The Iranian-born Batmanghelidjh, who immigrated to Britain as a child, has sometimes been compared to Mother Teresa, and supporters have rallied around her. Coldplay says it may offer financing to keep some of the group's programs afloat.

Given the group's high visibility, it seems surprising that no one had raised questions about its practices before. In fact, some people had. But their concerns seem to have been brushed aside by superiors or kept private for fear of angering Batmanghelidjh and her patrons.

Back in February, the Spectator magazine published an article quoting one of the charity's biggest individual donors, Joan Woolard, demanding return of a £200,000 contribution after concluding the group was misspending funds and exaggerating demand for its services. Genevieve Maitland Hudson, a former Kids Company employee, also posted an article online earlier this year that described chaotic and scary conditions at the London center where she worked.

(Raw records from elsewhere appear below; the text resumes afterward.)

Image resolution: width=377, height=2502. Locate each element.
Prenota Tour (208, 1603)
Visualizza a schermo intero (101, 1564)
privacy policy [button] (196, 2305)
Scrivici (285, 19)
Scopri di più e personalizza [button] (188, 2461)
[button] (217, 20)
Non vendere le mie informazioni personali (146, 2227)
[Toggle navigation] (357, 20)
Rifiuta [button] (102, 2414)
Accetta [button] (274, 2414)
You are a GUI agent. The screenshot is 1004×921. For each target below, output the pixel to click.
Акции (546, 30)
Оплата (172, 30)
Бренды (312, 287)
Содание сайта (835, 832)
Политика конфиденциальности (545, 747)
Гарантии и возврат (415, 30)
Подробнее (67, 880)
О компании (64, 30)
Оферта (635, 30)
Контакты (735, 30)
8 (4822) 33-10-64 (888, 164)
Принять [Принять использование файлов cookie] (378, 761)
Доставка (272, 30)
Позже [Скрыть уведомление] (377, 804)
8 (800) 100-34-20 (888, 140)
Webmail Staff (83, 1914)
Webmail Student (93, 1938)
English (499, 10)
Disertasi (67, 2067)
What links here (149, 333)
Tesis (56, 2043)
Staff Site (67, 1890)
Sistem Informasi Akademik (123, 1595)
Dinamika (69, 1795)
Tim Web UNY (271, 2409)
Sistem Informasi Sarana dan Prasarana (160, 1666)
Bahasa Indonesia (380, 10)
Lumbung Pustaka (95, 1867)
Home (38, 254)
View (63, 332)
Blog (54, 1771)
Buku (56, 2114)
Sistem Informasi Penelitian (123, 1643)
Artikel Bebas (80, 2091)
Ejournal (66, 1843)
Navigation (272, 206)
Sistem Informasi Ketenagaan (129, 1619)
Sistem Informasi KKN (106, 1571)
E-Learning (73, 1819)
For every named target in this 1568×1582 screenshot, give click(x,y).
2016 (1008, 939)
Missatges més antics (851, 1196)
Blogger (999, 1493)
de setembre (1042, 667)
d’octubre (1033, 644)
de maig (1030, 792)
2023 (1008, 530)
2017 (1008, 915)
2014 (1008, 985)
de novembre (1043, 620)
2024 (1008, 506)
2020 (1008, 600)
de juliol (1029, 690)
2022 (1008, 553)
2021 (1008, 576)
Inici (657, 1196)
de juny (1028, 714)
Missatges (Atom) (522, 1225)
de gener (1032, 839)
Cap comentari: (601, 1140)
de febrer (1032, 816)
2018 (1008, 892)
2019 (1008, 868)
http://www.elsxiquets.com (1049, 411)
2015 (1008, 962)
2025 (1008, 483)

Volatile, poorly trained staff members got into "violent altercations" with each other, Hudson says, and cash and gifts were lavished on young people considered "favorites" of Batmanghelidjh.

Tim Loughton, who was the government's Children's Minister from 2010 to 2012, told BBC radio this month that after approving an initial 2010 grant he had advised against giving more to Kids Company because of questions about its financial controls and effectiveness. That guidance was overruled by higher-ups. "We need to know that money is being spent on the purposes it is intended [for] and we're seeing real and sustainable results," he said, "and I was never convinced."

Harriet Sergeant, a fellow at the Center for Policy Studies think tank in London, first became alarmed after visiting a Kids Company center in London in 2006 while researching a book on teenage gangs. She recalled that Batmanghelidjh had described the facility as swamped with needy youngsters seeking hot meals and other assistance. But Sergeant says she saw only "one fat, sulking teenager" on the day she visited. At the suggestion of staff members, she returned a few days later and found a crowd of young people waiting to receive their weekly "pocket money," envelopes containing between £50 and £200 in cash. Sergeant says some of the teenagers told her they used the money to buy drugs.

Sergeant wrote about the incident in her book without naming Kids Company. Why not? Batmanghelidjh "was like a saint," Sergeant says now. "When the public is in a kind of frenzy about something, there's nothing you can say."

Few would argue that Britain's public welfare agencies are doing a great job taking care of kids. In a report to the United Nations this year, independent child-welfare advocates said that reduced government spending had "resulted in a failure to protect the most disadvantaged children." Still, there's no evidence that Kids Company was doing any better. What about that London School of Economics report? It was paid for by Kids Company, in what a spokesman for the university says is a commonplace arrangement by groups seeking outside review. The researchers were asked to study only the "psychological side" of the charity's programs, the spokesman said, not to evaluate its management.

Outsourcing public services to "smaller, more lean and agile" charities is an appealing idea, says Hudson, the former Kids Company staffer. Government agencies are seen as "broken, stodgy," and incapable of innovation. Some charities, she notes, have been getting public money "to provide services they're not set up to deliver," and the government has no way to monitor the job they're doing. "If private organizations are going to deliver public services," Hudson says, "they've got to come under more scrutiny."